(Data supplied Opens)
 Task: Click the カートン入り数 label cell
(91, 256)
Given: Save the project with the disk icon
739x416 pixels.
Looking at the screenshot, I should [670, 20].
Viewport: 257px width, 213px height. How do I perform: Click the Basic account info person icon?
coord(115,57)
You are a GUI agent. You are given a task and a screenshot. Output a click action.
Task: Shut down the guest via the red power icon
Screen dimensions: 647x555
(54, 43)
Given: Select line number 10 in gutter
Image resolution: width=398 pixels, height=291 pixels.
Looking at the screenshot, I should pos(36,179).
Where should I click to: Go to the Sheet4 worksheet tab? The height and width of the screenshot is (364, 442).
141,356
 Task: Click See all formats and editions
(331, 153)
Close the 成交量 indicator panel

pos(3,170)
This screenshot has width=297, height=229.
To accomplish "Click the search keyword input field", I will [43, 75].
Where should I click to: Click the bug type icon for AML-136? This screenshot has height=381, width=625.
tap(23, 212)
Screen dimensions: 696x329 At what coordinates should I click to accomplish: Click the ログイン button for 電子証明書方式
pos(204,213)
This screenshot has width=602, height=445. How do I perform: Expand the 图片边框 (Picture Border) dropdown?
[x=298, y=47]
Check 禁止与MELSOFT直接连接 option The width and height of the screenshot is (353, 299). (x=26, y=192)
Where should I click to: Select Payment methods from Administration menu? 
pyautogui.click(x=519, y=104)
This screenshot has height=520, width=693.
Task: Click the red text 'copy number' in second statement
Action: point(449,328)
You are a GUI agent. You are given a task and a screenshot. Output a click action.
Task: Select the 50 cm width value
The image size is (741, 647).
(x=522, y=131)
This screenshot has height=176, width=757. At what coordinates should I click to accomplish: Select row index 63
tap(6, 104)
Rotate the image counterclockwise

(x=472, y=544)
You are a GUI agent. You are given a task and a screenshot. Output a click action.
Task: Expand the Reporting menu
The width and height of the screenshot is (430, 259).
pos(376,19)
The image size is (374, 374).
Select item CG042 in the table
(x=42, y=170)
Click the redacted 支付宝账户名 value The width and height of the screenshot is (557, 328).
(Data supplied Closes)
» Requirement: Your reply should be one number, the count of lines in the data that include the word "value".

» Solved problem: 2